I lump yawls and ketches together here because the share many similar characteristics. Ketches, in one form or another, have been around for a very long time. In the days before winches, light weight- low stretch sail cloth, high strength- low stretch line, and low friction blocks, breaking a rig into a lot of smaller sails made sense. It made it easier to manhandle the sails and make adjustments. Stretch was minimized so the sails powered up less in a gust and although multiple small sails are less efficient, the hulls were so inefficient that the loss of sail efficiency did not hurt much. Multiple masts, along with bowsprits and boomkins, allowed boats to have more sail area that would be spread out closer to the water. In a time of stone internal ballasting this was important as it maximized the amount of drive while minimizing heeling. Multiple masts meant more luff length and more luff length meant more drive forces to windward. But multiple masts also meant more weight and much more drag. There are also issues of down draft interference, meaning that one sail is operating in the disturbed and turbulent air of the sails in front of it, which also greatly reduces the efficiency of multi mast rigs. 

Yawls really came into being as race rule beaters. They are first seen in the 1920''s as a rule beater under the Universal and International rules. They continued to be popular under the CCA rule as well. Under these rules, the sail area of jibs and mizzens were pretty much ignored in the rating. This popularized the masthead rig and the yawl. 
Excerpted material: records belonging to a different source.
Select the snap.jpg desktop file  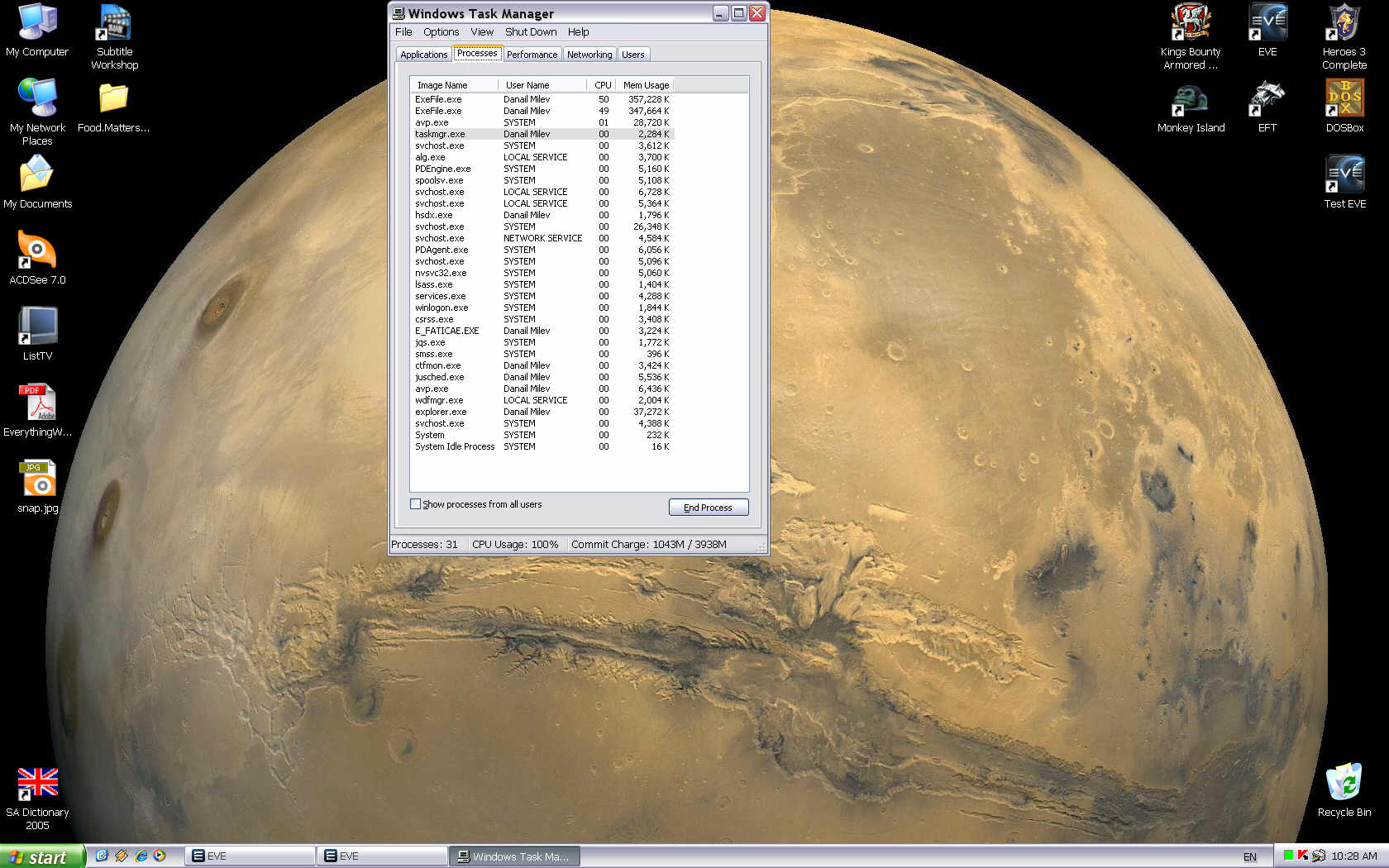pos(37,479)
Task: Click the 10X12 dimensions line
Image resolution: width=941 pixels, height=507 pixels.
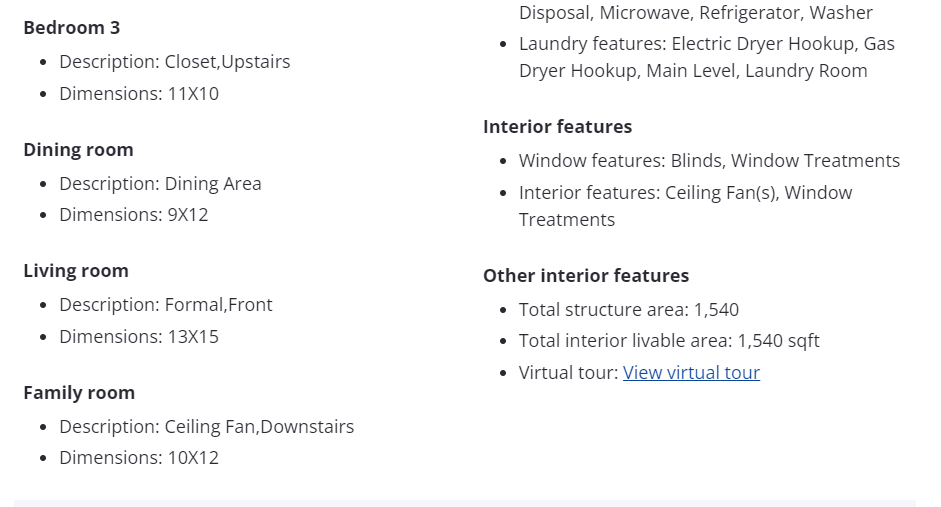Action: click(138, 458)
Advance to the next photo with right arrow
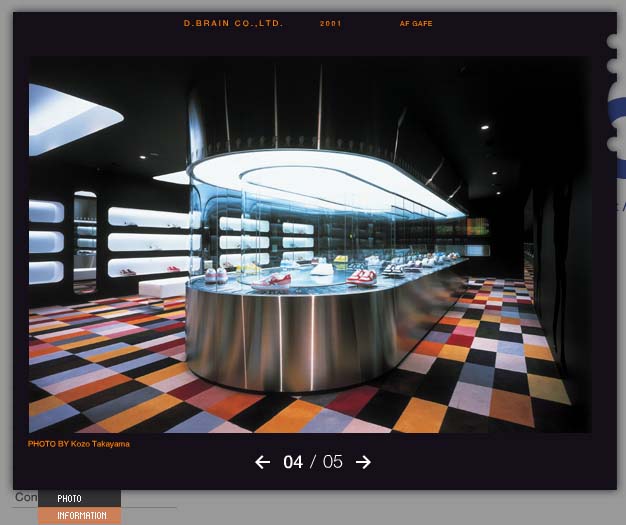626x525 pixels. (363, 462)
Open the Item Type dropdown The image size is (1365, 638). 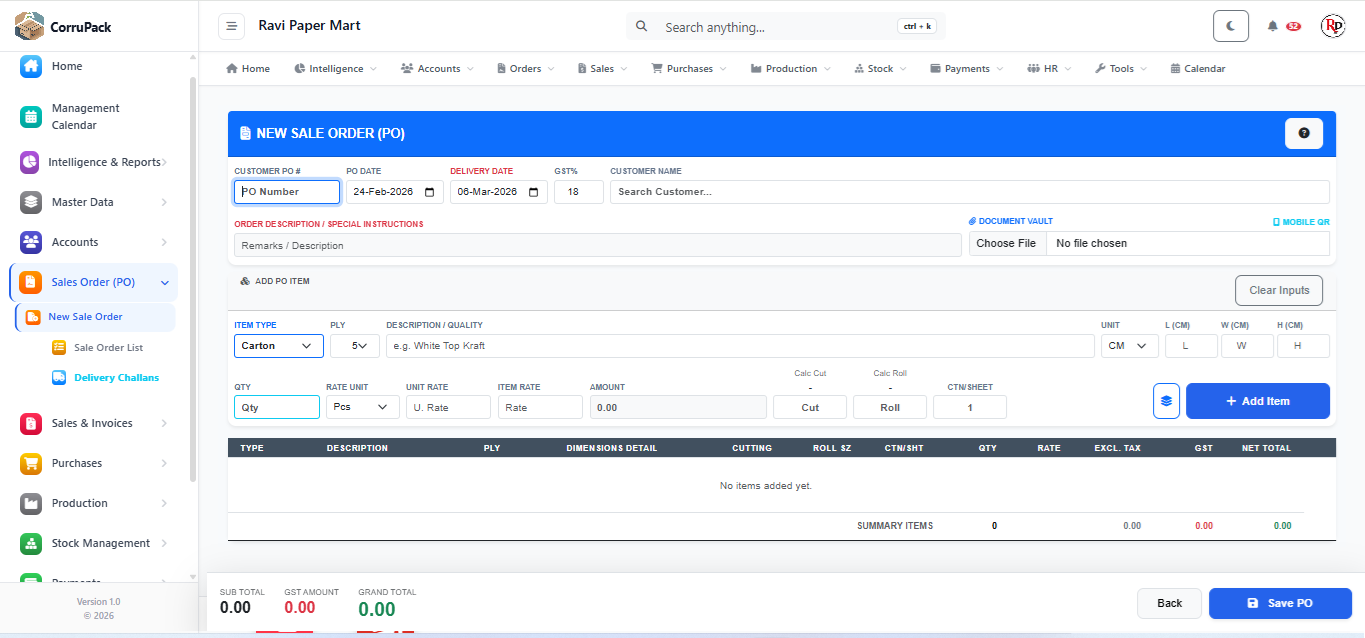click(278, 346)
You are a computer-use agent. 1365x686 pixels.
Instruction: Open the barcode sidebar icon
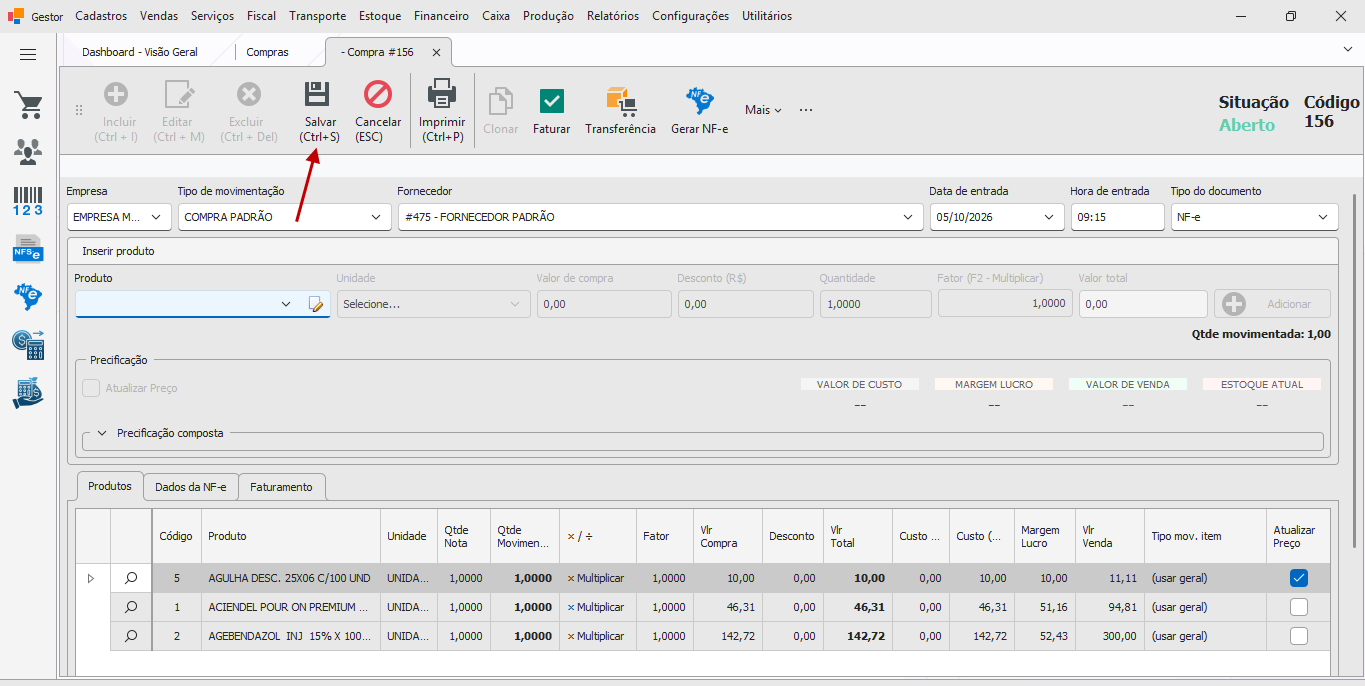click(x=28, y=201)
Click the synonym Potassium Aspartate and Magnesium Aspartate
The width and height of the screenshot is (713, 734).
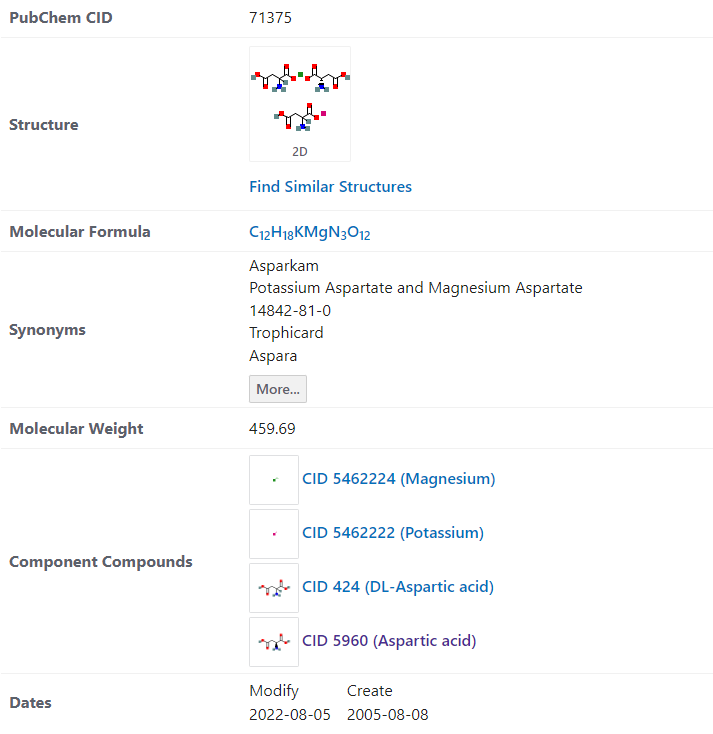tap(415, 288)
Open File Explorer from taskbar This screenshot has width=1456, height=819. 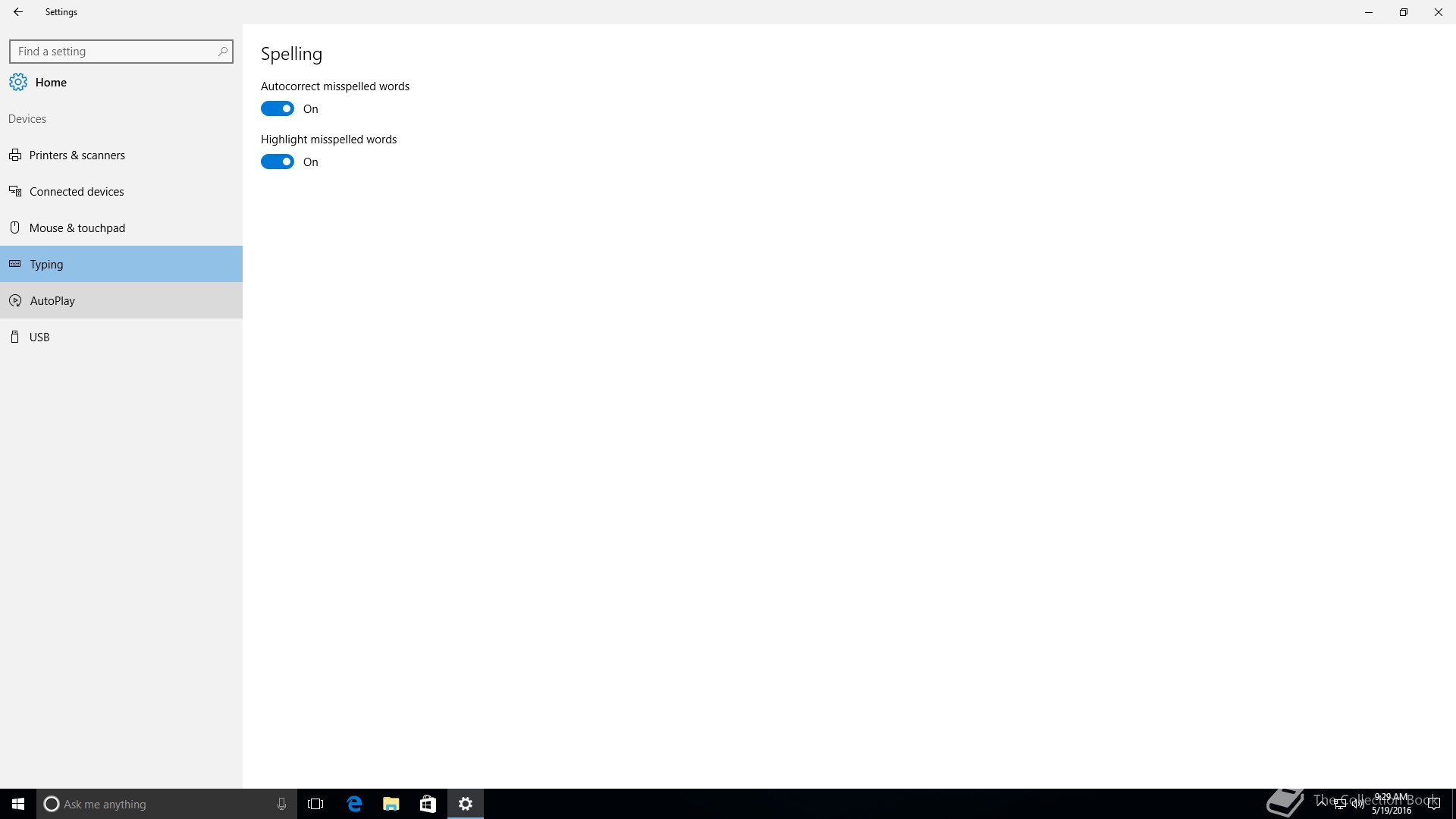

There was a basis for not measuring the sail area of a yawl under these rules. On a yawl going to windward, the mizzenmast and sail actually produce more drag than they do drive. This is because the mizzen is sailing in really turbulent air and has to be over trimmed to keep from luffing which can effectively act as an airbrake. This is slightly less of the case on a ketch where the size of the mizzen is large enough to provide a larger percentage of the drive. 

Downwind mizzens also are a problem. In this case they are forcing the main or foresail to operate in their bad air and so again they are not adding as much to the speed of the boat as they are taking away. BUT in the predominantly reaching races that were typical of offshore races of that era they offered a number of advantages. First of all on a reach the sails are not acting in the slipstream of each other and so each contributes a fair amount of drive for the drag produced. Also with the advent of lightweight low stretch sail cloths, mizzen staysails, which are great reaching sails, came into widespread usage in racing. Here again a ketch has the advantage of having a taller mizzen and so can fly a bigger mizzen staysail. 

It might be helpful to compare yawl and ketch rigs to sloops. The broad generalities are that for a given sail area a sloop rig will generate a greater drive for the amount of drag generated pretty much on all points of sail. That means that a sloop will be faster or will require less sail area to go the same speed. Sloops are particularly better than Multi spar rigs such as Yawls and Ketches on a beat or on a run. A sloop rig would tend to be taller for a given sail area. This means it would be better in lighter air but it potentially might heel more or need to be reefed sooner as the breeze picks up. 

Sloops work best on boats with reasonably modern underbodies. Both are more efficient and so can point higher and make less leeway. 

Ketch and Yawl rigs work best with heavier boats with less efficient underbodies such as full keels and Vee''d hull forms. These hull forms often need a lot more drive and the hull is the limiting factor in how fast or how close winded the boat will be. The yawl or ketch rig''s lack of windward ability is less of a liability when placed on a hull that similarly lacks windward ability. Also, the ability of a ketch or yawl to carry more sail with less heeling moment also makes it a natural for a heavier hull form which often has comparatively little stability when compared to the amount of drive required to make a heavy boat move. 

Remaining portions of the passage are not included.